The school is coeducational and has more than 3600 boys and girls on the rolls from classes Nursery, Preparatory up to Class XII.

==History==

The school was founded in 1959 by Frank Anthony, who was a member of the Indian constituent assembly and represented the Anglo-Indian community. He was also the Founder-Chairman of the All India Anglo-Indian Educational Trust which, today, owns and administers five schools named after him, including The Frank Anthony Public School, New Delhi, The Frank Anthony Public School, Bengaluru, The Frank Anthony Public School, Kolkata and three Frank Anthony Junior Schools in the cities of Bangalore, Kolkata and Delhi.
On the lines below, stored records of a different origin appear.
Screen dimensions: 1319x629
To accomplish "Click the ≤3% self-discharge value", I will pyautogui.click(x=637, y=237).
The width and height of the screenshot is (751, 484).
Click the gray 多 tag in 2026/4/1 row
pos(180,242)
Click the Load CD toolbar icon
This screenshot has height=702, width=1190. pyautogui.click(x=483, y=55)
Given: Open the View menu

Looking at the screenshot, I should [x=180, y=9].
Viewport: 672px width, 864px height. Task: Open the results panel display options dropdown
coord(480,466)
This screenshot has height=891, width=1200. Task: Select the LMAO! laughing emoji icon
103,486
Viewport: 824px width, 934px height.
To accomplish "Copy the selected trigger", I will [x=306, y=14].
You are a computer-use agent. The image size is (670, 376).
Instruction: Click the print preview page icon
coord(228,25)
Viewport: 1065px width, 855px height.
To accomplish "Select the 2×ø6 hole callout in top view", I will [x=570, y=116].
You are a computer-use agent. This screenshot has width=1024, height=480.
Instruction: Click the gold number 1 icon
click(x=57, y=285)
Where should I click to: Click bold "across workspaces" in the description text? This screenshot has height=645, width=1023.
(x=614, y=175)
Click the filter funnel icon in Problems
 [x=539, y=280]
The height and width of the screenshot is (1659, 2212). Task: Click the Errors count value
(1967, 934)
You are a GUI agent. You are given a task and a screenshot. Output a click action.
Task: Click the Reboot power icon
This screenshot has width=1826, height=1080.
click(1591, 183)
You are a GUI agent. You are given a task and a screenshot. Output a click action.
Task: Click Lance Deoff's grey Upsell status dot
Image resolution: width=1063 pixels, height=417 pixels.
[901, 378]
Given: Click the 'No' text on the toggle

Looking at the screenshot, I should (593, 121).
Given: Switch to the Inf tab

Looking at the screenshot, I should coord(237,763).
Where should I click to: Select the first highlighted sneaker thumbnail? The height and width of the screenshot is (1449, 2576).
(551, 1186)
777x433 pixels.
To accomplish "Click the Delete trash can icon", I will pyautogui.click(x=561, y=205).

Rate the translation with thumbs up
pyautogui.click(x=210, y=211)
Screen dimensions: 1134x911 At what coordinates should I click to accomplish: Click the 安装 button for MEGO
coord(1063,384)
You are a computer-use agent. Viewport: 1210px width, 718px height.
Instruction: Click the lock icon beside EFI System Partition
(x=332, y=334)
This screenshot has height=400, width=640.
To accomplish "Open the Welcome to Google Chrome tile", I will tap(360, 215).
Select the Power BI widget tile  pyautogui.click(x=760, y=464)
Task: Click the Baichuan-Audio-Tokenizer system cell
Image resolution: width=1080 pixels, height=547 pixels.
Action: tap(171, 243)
The four school buildings in Delhi were designed by the German architect Mr. Heinz, are located at Lajpat Nagar - 4, adjacent to the Lady Shri Ram College.

The school is established, owned and administered by the All-India Anglo-Indian Education Institution, New Delhi, registered under the Societies Registration Act XXI of 1860. It is affiliated to the Council for the Indian School Certificate Examinations (ICSE) (the only one in New Delhi), which was established by Frank Anthony in 1958 in liaison with the Cambridge Syndicate and he served as its elected chairman until his death in December 1993.

The school is divided into four sections: the Nursery Section, the Junior Section, the Middle Section and the Senior Section. Students of classes 11 and 12 are divided into three sections: Science (English, Physics, Chemistry, Mathematics/Computer, Biology/Computer Science/Economics), Commerce (English, Commerce, Accounts, Economics, Sociology/Second Language) and Humanities (English, Literature in English, second language, History, Sociology, Political Science).

==Notable alumni==

- Hardeep Singh Puri, Indian politician and former Indian diplomat who is currently serving as the Minister of Petroleum and Natural Gas and Minister of Housing and Urban Affairs.
- Kshama Metre, National Director, Chinmaya Organization for Rural Development (CORD) and a Padma Shri awardee
- Lieutenant General Vinod G. Khandare, Military Advisor to the National Security Council Secretariat of India
- Nicolette Bird, actress, model
- Rana Kapoor, CEO, YES Bank
- Shimon Sharif, International Shooter, Limca Book Record Holder
- Siddhartha Basu, an Indian television producer-director and quiz show host, widely regarded as the "Father of Indian television quizzing".
- Tarun Kumar Aich, PVSM, AVSM, Deputy Chief of Army Staff.